__Exercise directions__
If a line in the data holds "computer", copy that line out in full.

==== Information supplied

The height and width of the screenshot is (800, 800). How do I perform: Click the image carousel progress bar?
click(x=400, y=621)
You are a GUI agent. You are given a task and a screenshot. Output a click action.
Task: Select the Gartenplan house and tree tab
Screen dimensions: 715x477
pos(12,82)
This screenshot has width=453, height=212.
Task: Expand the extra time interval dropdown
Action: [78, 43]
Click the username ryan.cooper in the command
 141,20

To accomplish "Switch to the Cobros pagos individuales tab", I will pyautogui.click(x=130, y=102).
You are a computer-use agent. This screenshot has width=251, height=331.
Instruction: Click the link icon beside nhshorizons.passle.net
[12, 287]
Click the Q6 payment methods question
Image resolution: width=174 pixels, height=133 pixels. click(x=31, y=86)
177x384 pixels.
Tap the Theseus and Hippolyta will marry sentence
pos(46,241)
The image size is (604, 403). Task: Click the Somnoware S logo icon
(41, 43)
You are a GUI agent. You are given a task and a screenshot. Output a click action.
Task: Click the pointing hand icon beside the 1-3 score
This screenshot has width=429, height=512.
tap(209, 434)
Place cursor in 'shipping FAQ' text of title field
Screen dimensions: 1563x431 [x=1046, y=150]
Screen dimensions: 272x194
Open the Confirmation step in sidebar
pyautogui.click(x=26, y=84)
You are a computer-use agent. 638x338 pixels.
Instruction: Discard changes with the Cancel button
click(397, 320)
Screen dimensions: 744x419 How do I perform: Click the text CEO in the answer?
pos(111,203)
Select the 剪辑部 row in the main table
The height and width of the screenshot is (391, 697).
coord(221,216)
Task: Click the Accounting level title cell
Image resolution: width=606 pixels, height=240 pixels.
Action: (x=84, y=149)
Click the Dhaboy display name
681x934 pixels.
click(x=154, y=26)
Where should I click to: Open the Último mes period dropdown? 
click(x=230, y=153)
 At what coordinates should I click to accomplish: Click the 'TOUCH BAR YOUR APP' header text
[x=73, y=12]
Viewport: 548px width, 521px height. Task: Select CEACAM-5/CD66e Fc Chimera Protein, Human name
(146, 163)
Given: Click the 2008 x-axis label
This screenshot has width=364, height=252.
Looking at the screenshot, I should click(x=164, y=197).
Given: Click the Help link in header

========

__Answer__
You are a computer-use agent. This screenshot has width=251, height=331.
You are a computer-use agent. 638x338 pixels.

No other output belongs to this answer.